Foreign Minister Kevin Rudd has been urged to launch a Senate inquiry into Australian aid to Indonesia, with several people killed at a peace rally in West Papua.
About 5000 people attended the Papuan Peoples Congress earlier this month to discuss human rights issues and declare independence from Indonesian rule.
But Joe Collins, secretary of the Australia West Papua Association, said police and the Indonesian military used canes and batons to attackpeople.
He said six West Papuan people were killed in the incident and another six were charged with treason.
International news agencies are reporting that five people were killed but the Jakarta Globe newspaper also says six.
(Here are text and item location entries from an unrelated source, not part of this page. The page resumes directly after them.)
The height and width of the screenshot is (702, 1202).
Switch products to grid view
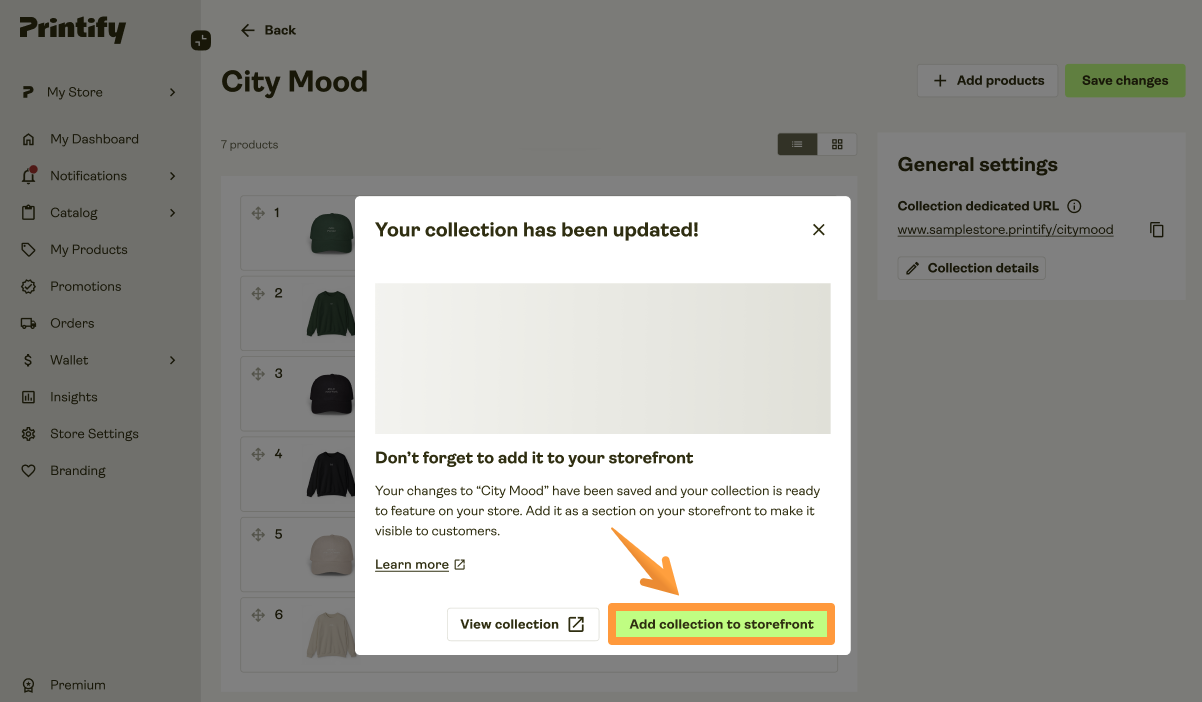point(838,143)
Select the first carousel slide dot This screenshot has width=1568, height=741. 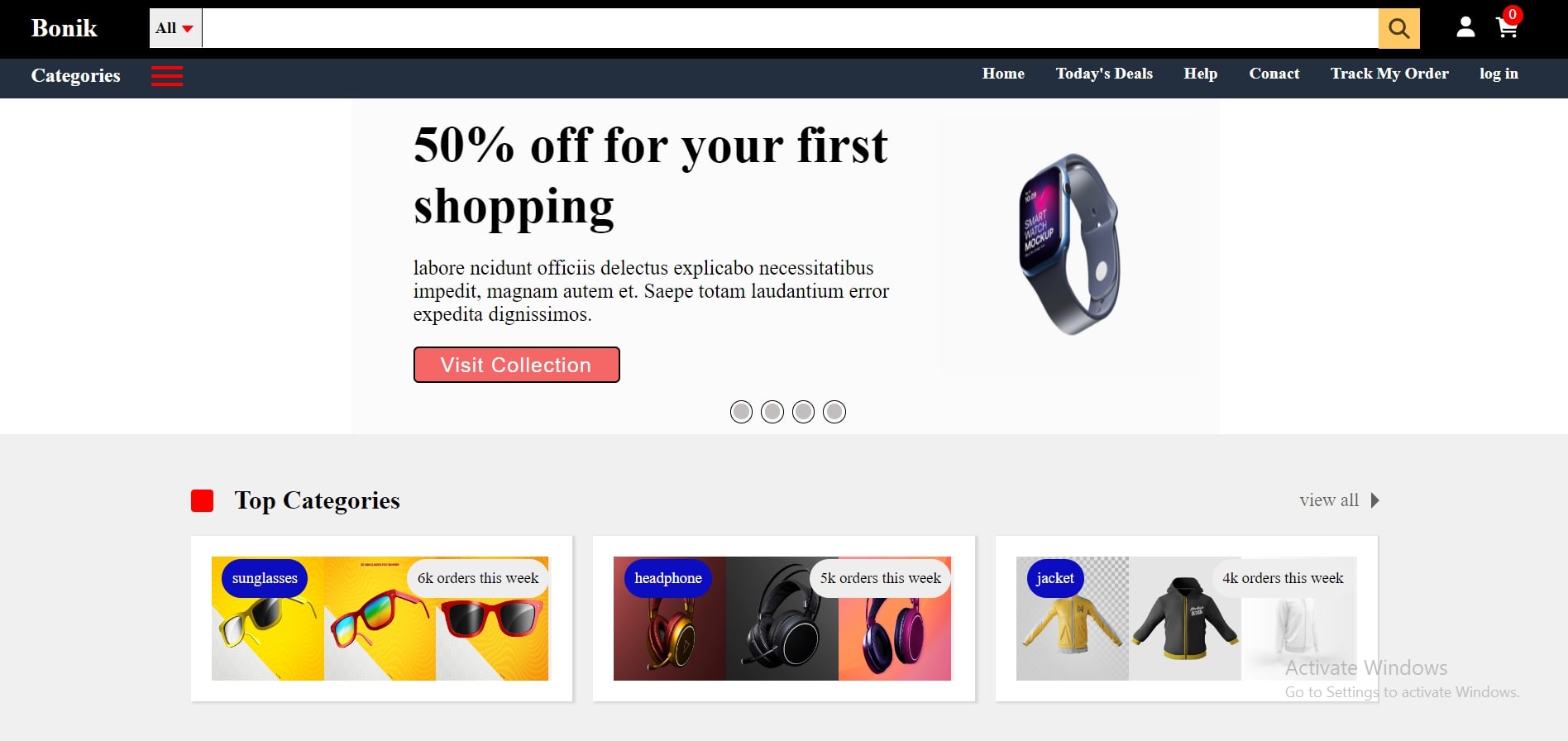point(741,412)
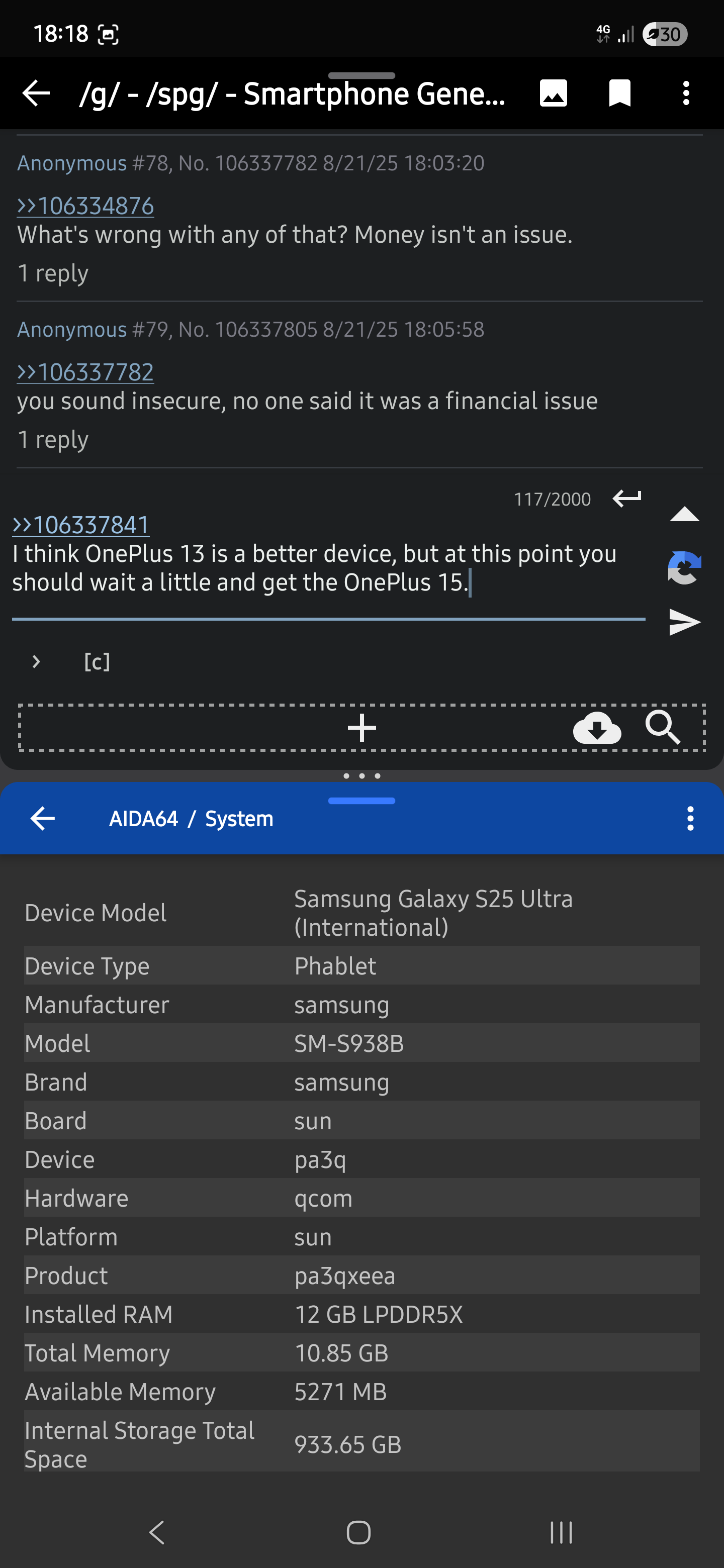
Task: Tap the back arrow in thread header
Action: tap(36, 93)
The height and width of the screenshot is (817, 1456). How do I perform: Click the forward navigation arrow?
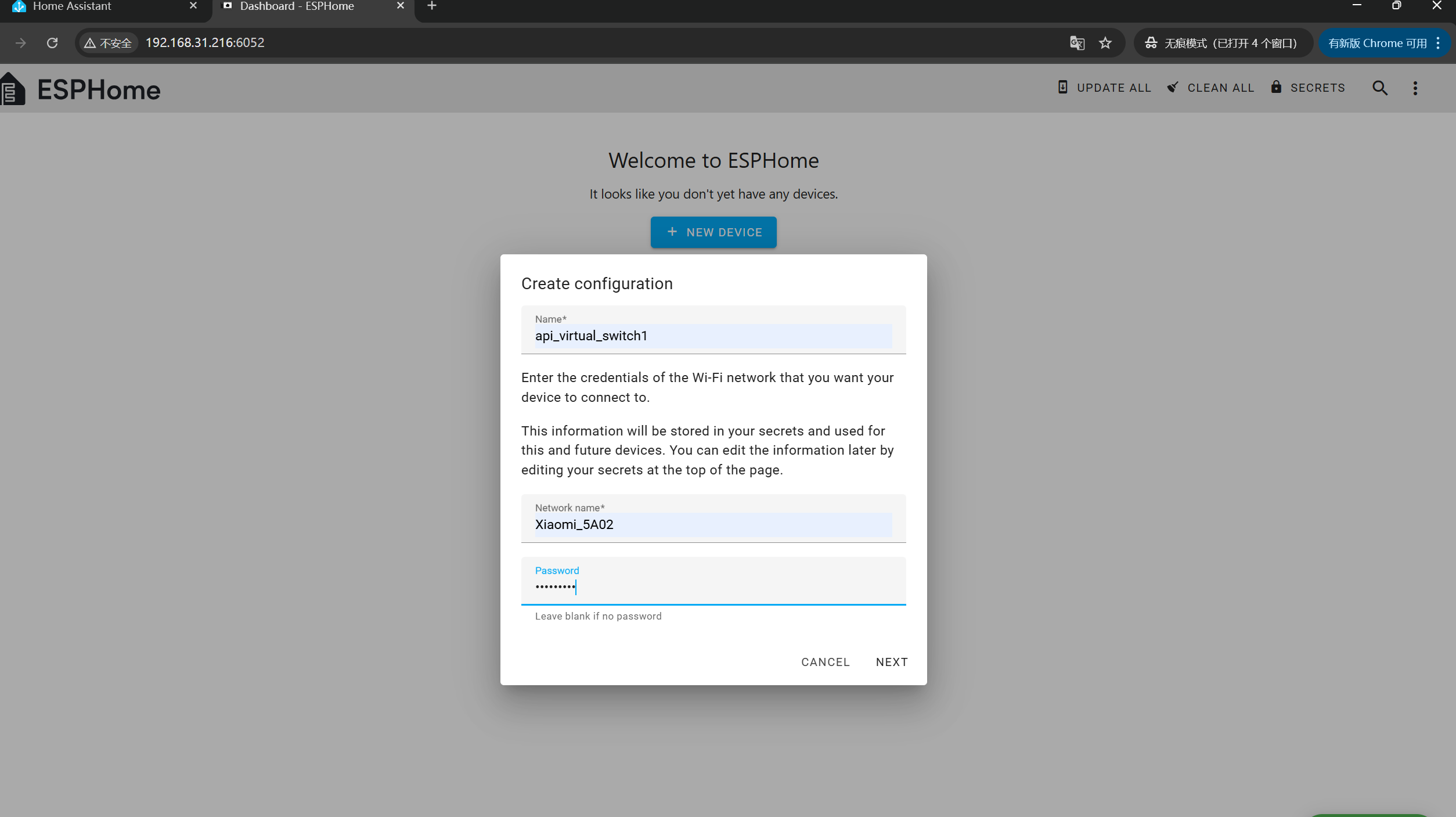pos(21,43)
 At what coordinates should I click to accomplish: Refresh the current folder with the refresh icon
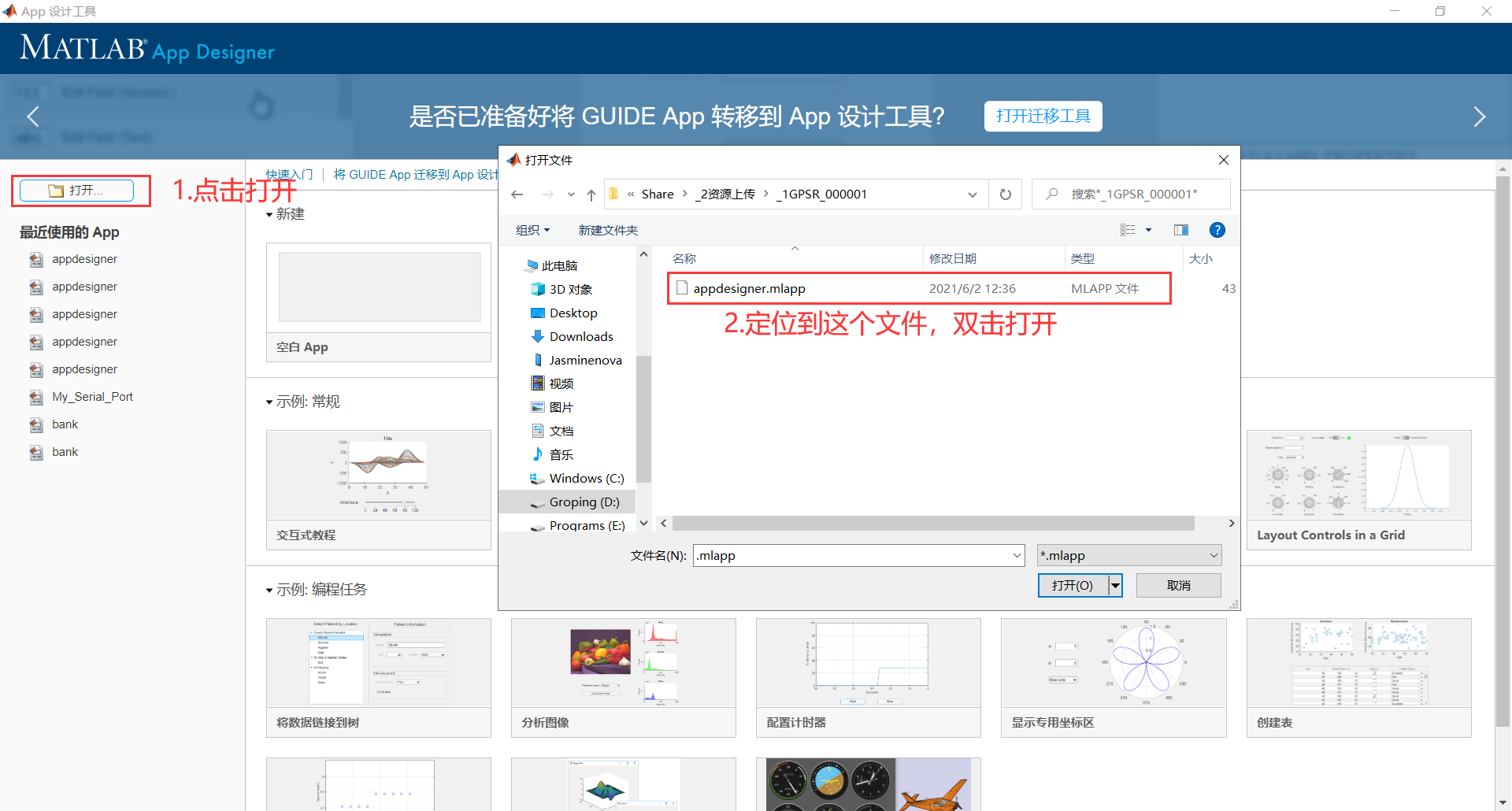click(1006, 194)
Mr Collins said the government should call on Indonesia to halt all military operations in West Papua to prevent further bloodshed.
"We also urge the government to hold an inquiry into how Australian aid and training to the Indonesian military impacts on the life of the West Papuan people," Mr Collins said.
He said the situation was deteriorating rapidly in the Indonesian-controlled province.
President of the Australian branch of the International Commission of Jurists, John Dowd, said Indonesia should stop denying West Papua its independence.
"There is a limit to how far you can suppress the will of a people," Mr Dowd told reporter in Sydney on Thursday.
"The main problem with West Papua is suppression."
Mr Dowd said Australia needed to do more to pressure Indonesia to stop human rights abuses in West Papua.
He emphasised the need for a free press and media scrutiny of the region.
"If Indonesia has nothing to hide, then why suppress the press?" Mr Dowd said.